Contohnya, orang yang tidak suka sayuran, bisa saja berubah jadi suka jika sering ditawarkan menu sayuran, atau jika kondisi membuat dia akhirnya dengan sukarela mau makan sayuran. Anak kecil pun konon butuh belasan kali dicoba ditawarkan makanan yang awalnya tidak disukai, sampai akhirnya dia beradaptasi dengan makanan tersebut dan menjadi suka, asalkan jangan dipaksa.

Di situlah kuncinya. Kesimpulannya, berarti kita bisa menekan timbulnya sifat picky eating dengan cara menghadirkan pengalaman makan yang menyenangkan bagi anak sejak dia bayi, yang membuat dia mau dengan suka rela makan berbagai macam makanan.

Pemberian puree dengan cara menyuapi bayi cenderung menimbulkan trauma-trauma tertentu pada anak, dan efeknya anak bisa jadi membenci makanan-makanan tertentu, dan akhirnya menjadi picky eater, bahkan sampai dia dewasa. Ini karena:
  • Ketika anak tidak mau menerima makanan yang disuapi, biasanya pengasuh akan tetap berusaha memasukkan makanan tersebut ke mulut si anak dengan berbagai cara, bahkan dengan “memaksa”.
  • Menyuapi berarti mengkondisikan anak berada dalam posisi pasif dan tidak punya kontrol akan apa dan seberapa banyak makanan yang bisa masuk ke mulutnya. Hal ini justru rentan membuat anak jadi mudah tersedak dan muntah, karena dengan menyuapi puree berarti membuat makanan langsung meluncur ke tenggorokan. Apalagi ukuran makanan yang masuk sangat tergantung pada siapa yang menyuapi.

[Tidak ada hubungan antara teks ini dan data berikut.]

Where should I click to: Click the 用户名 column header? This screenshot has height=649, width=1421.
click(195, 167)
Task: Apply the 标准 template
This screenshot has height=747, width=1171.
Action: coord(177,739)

Kedua hal di atas adalah pengalaman yang tidak menyenangkan bagi anak. Bayangkan, kondisi itulah yang harus dihadapi si anak setiap hari selama berbulan-bulan, bahkan bertahun-tahun.

Saya sangat terusik dengan begitu banyaknya picky eater dalam lingkungan keluarga saya. Dari mulai kakak-kakak saya, sampai keluarga istri saya. Pasti ada sesuatu yang salah. Dan saya sadar ada satu kesamaan pada mereka, yaitu mereka mendapat pola asuh yang sama ketika bayi, yakni disuapi dengan puree.

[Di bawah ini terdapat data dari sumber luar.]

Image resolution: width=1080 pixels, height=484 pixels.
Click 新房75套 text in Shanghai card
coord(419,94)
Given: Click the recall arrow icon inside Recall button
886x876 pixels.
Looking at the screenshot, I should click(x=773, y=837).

Saya pun dulunya sangat picky eater sampai dewasa. Tapi sifat itu mulai hilang ketika saya kuliah dan harus kos jauh dari orang tua. Otomatis hidup harus lebih hemat dan prihatin. Saya pun mulai secara sadar dan sukarela makan makanan yang tadinya tidak saya sukai. Dan sekarang saya bisa makan segalanya. Ini artinya sifat picky eating BISA hilang, dan itu karena lingkungan dan pengalaman yang pernah saya lalui. Di sisi lain, sifat picky eating pada kakak saya belum hilang sampai sekarang, mungkin karena belum pernah menjalani pengalaman yang bisa membuatnya dengan sukarela makan segalanya.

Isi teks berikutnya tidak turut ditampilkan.